Alan Wilson Veas, académico del Centro de Transformación Energética de la Universidad Andrés Bello, destaca la creciente importancia de diversificar la matriz energética en Chile, particularmente ante el contexto del cambio climático. El país se enfrenta a un dilema crítico: la dependencia de las centrales hidroeléctricas y la generación térmica que emite dióxido de carbono se ve amenazada por fenómenos ambientales globales. Como consecuencia, el gobierno chileno ha comenzado a implementar políticas que fomentan el desarrollo de proyectos de energía renovable no convencional (ERNC), como la energía eólica y fotovoltaica. Estas iniciativas buscan no solo diversificar la matriz, sino también robustecer la infraestructura eléctrica a medida que el país se prepara para un futuro más sostenible.

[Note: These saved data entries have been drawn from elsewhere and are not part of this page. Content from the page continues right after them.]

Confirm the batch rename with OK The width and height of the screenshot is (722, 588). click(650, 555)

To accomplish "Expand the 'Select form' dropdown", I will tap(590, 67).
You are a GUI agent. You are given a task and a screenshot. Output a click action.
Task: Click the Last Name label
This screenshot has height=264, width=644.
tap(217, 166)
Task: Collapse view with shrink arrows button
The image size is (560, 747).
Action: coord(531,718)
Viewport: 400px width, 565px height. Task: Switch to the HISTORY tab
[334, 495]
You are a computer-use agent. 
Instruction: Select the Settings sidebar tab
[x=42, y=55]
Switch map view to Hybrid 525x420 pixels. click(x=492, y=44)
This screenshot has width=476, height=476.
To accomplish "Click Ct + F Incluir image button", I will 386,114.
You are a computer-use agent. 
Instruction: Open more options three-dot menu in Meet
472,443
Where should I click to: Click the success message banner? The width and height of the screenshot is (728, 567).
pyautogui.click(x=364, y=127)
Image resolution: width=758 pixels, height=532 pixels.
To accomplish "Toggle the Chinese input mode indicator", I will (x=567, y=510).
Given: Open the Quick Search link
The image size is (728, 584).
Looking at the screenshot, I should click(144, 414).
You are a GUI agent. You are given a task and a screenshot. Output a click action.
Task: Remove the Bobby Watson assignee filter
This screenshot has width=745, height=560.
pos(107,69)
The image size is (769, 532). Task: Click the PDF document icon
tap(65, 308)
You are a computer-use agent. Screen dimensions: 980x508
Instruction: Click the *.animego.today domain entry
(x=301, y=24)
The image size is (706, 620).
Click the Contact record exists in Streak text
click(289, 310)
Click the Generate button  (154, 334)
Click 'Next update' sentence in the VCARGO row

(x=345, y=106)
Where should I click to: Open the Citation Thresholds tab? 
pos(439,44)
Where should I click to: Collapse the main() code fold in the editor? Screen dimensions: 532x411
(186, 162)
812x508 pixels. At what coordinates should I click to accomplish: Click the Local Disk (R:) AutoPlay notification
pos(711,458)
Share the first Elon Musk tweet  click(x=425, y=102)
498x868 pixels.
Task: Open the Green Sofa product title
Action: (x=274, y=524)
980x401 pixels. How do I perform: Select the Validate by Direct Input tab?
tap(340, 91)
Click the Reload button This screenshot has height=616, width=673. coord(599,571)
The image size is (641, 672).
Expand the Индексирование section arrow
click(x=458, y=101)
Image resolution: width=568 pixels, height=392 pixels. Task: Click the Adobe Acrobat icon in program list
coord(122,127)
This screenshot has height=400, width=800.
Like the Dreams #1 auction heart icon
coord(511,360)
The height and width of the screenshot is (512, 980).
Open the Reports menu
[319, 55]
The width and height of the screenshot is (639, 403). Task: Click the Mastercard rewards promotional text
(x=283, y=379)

Sin embargo, a pesar de las ventajas geográficas de Chile, especialmente en el norte del país, la generación de energías renovables enfrenta retos significativos. Wilson Veas señala que la variabilidad y estacionalidad inherentes de estas fuentes de energía representan un desafío para el funcionamiento óptimo de la red eléctrica. A diferencia de las plantas térmicas y las hidroeléctricas, que proporcionan inercia de manera natural, las ERNC carecen de esta capacidad, lo que dificulta la estabilidad de la red de corriente alterna. Esta inercia es esencial para equilibrar de manera efectiva la generación y la demanda de electricidad.
Para abordar esta limitación, se plantea la necesidad de integrar sistemas de almacenamiento de energía, como las baterías, junto con tecnología avanzada de conversión y control de potencia. Según Veas, estas innovaciones permitirán a las ERNC no solo generar energía, sino también proporcionar inercia sintética, transformándose así en elementos clave de la estabilidad de la red eléctrica. Este avance es crucial, dado que la capacidad de operar la red de forma continua y segura durante todo el año es una necesidad imperativa que debe ser atendida en la transición energética.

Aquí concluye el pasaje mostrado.